Learn from the fixed rate mortgage scenario of 2009, when interest rates hit the floor overnight. The Lehman Brothers’ crash that initiated the 2008 Depression that we are still in, was not anticipated by anyone. Economists had expected mortgage interest rates to rise so offered fixed rates that anticipated those higher interest rates. When mortgage rates fell to 5%, those on fixed rates were still paying 12%.
Pros of Fixed Rates
If you need to know how much your energy bill will be next year and the year after then a fixed rate will offer that. You are protected against massive price rises, but at the cost of probably paying more than you would otherwise have paid. It’s a kind of insurance against price rises in energy supply and you have to pay a premium for that insurance.
Cons of Fixed Rates
The rate is fixed by energy company economists to benefit the company. You may think you are getting a good deal, but on average you will pay more than you would on a flexible tariff.

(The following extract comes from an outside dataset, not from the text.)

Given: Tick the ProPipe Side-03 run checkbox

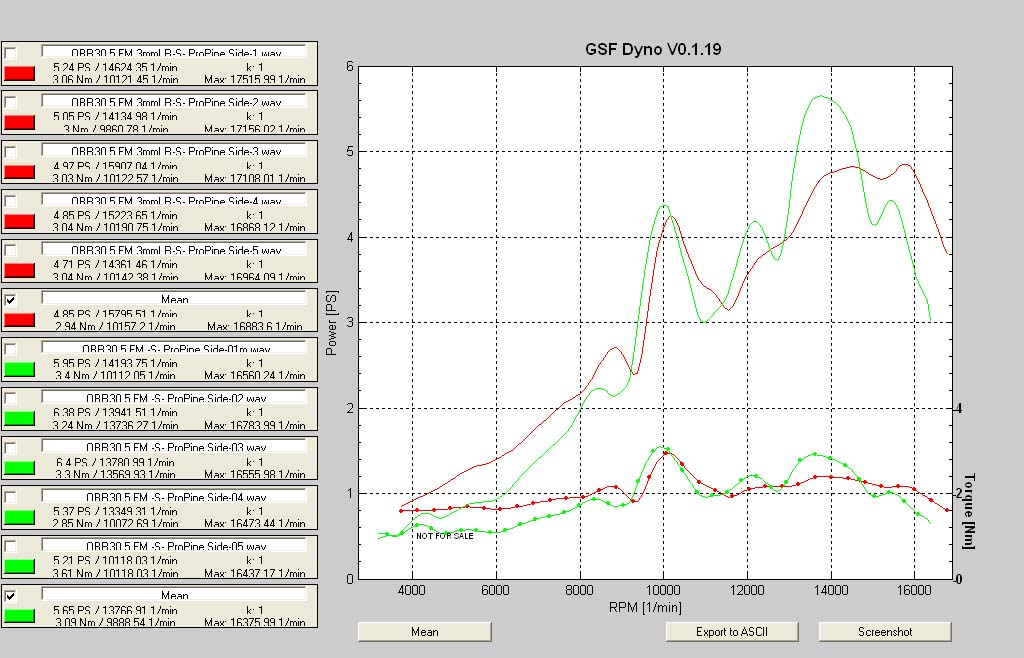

Read the small print and be careful that you read what it says rather than what you expect it to say. Does the fixed rate only cover you up to a certain energy price? Can the company cancel the contract at any time and without notice? Do the fixed rates protect you against future tax changes? This last one is highly unlikely; certainly they will not protect you from any VAT increase.
If Energy Prices Fall
You will be better off if energy prices fall if you are not locked in to higher fixed rate charges. You feel the benefit of every reduction in the gas or electricity price per unit.
Energy prices are likely to fall over the next few years as governments come under increasing pressure to do something to reduce energy company profit margins. This is analogous with the mobile phone charges scenario a few years ago, where pressure was put on the phone companies to reduce their charges.
If Energy Prices Rise
If they rise you pay more if you are not on a fixed rate energy tariff. At the time of writing (November 2012) fixed rate tariffs are lower than standard ones, which suggests that the energy companies expect prices to fall. If they expected prices to rise then fixed tariffs would be at least equal to standard tariffs or even slightly higher.
Who Are Fixed Price Deals For?
If even a slightly higher energy price would break your bank and you want to insure against that eventuality then a fixed deal makes some sense.
Similarly if you are averse to any risk whatsoever then a fixed price deal might be for you because it would eliminate any anxiety associated with spiralling energy costs.
Who Should Avoid Fixed Price Deals?
Anyone who understands the numbers and thinks that fixed deals are just a way for energy providers to extract more money from consumers should.
Anyone who is averse to betting should similarly avoid these deals because by taking one you are betting against future energy prices and the only people who win from a bet are the people offering the bet, in this case the energy companies rather than a casino or betting shop,
Anyone who is suspicious of a deal that is just too good, should avoid fixing their gas and electric prices. If a company is pushing a deal it will never be for your benefit.